Thursday, November 7, 2013

3 Things You Could Learn From Your Doctor About Reliability.

So when you go to the doctor you expect your problem will be addressed quickly, thoroughly, and at the lowest cost to you. You don't want to spend hours of downtime in the "waiting room." You want a root cause understanding of the problem and a strategy and the drugs to resolves the problem. You want to pay a standard amount deductible and get no surprise bills after the treatment. Operations and Shareholders should expect no less from the maintenance and reliability organization. We should use condition based tools and proactive methods to identify issues early before operations experiences downtime. We should use problem solving tools like root cause analysis to understand the cause of the pain and prevent re-occurrence. Shareholders would prefer that all work be planned and scheduled so that it can be performed at the lowest total cost.
Here are three more things that the doctor does that we should do as well.
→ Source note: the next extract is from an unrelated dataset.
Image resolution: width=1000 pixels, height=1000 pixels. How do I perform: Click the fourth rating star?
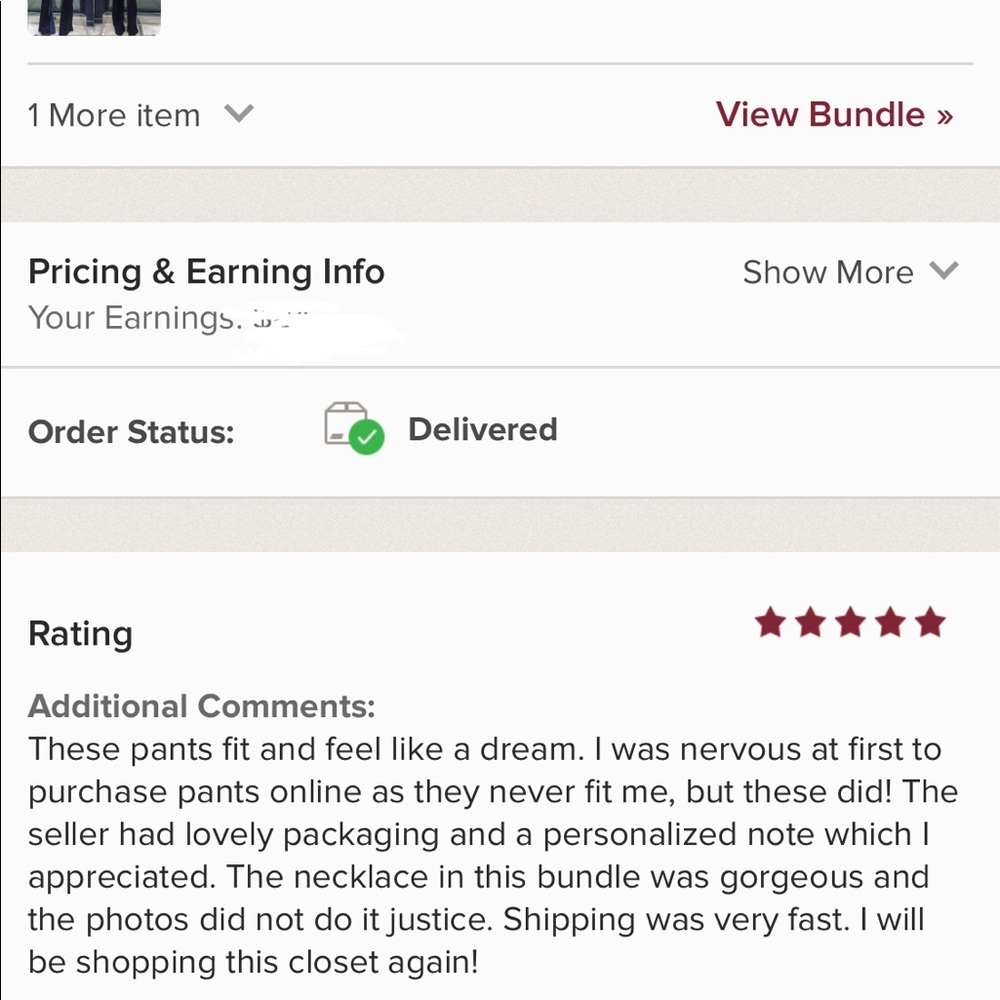pos(891,622)
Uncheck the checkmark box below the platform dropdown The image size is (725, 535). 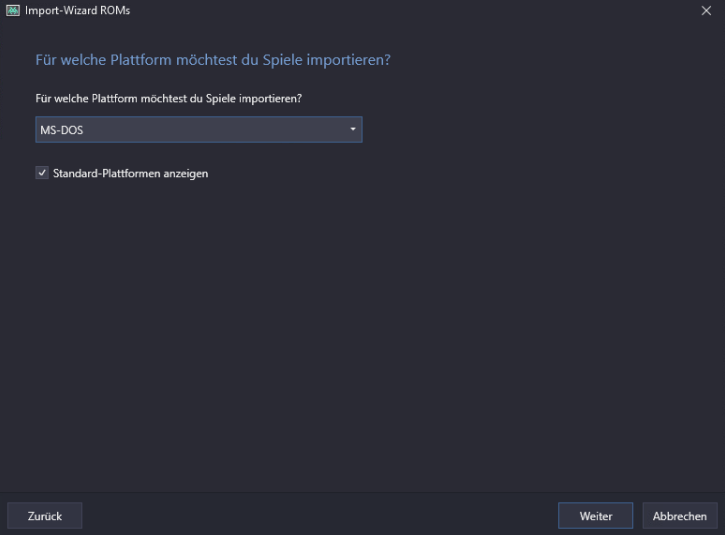coord(42,173)

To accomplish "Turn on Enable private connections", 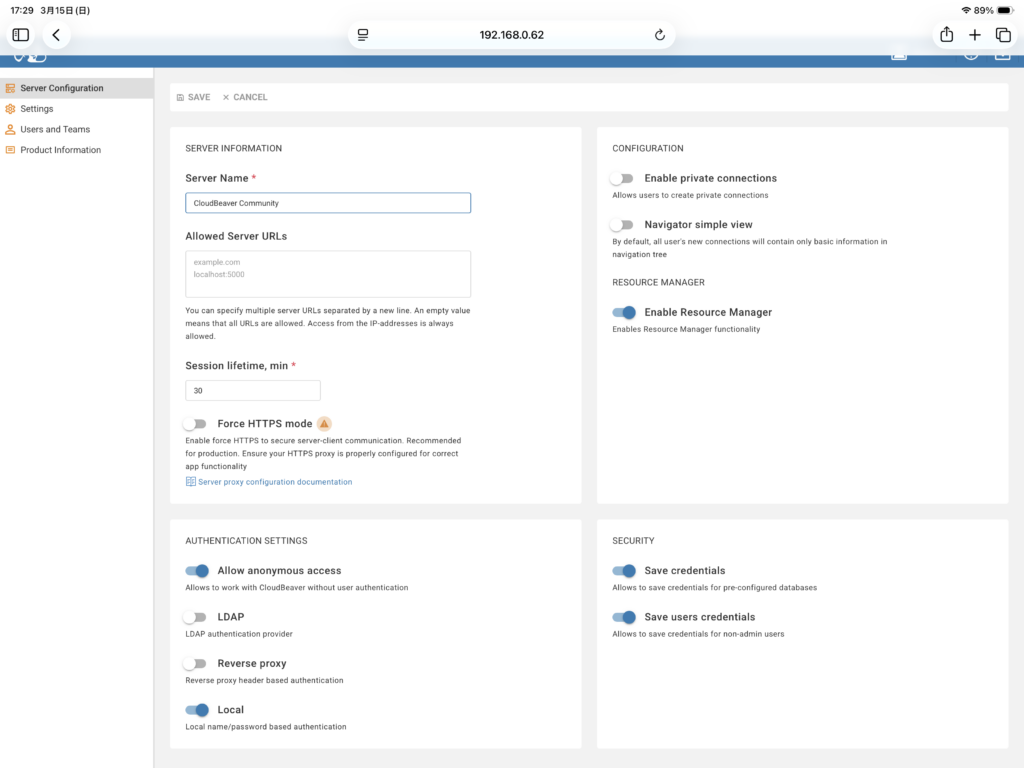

When you arrive, the doctor seeks to understand any changes in your life. He checks your vitals and the basic details like weight. He looks for what has changed. When you arrive at a failed piece of equipment you should perform the root cause method called change analysis. You would look at what things have changed. It can fall into categories:
  • What has changed (product mix, load etc)
  • Who might have changed (new operators or maintainers, different conditions etc)
  • How might have it changed (weather etc.)
  • When did it change (run at a new time, different shift etc.)
  • Why did it change (operations strategy etc.)
If you answer these questions then you can begin to understand the causal chains and root causes.
When you go to the doctor they don't just run one test with one technology. We should use multiple technologies to understand the health of our assets. We might use vibration, infrared themography, oil analysis, Airborne ultrasound as well as others. Using these tools together gives you a full picture of the health of the equipment just like the doctor's test gives him a picture of your health.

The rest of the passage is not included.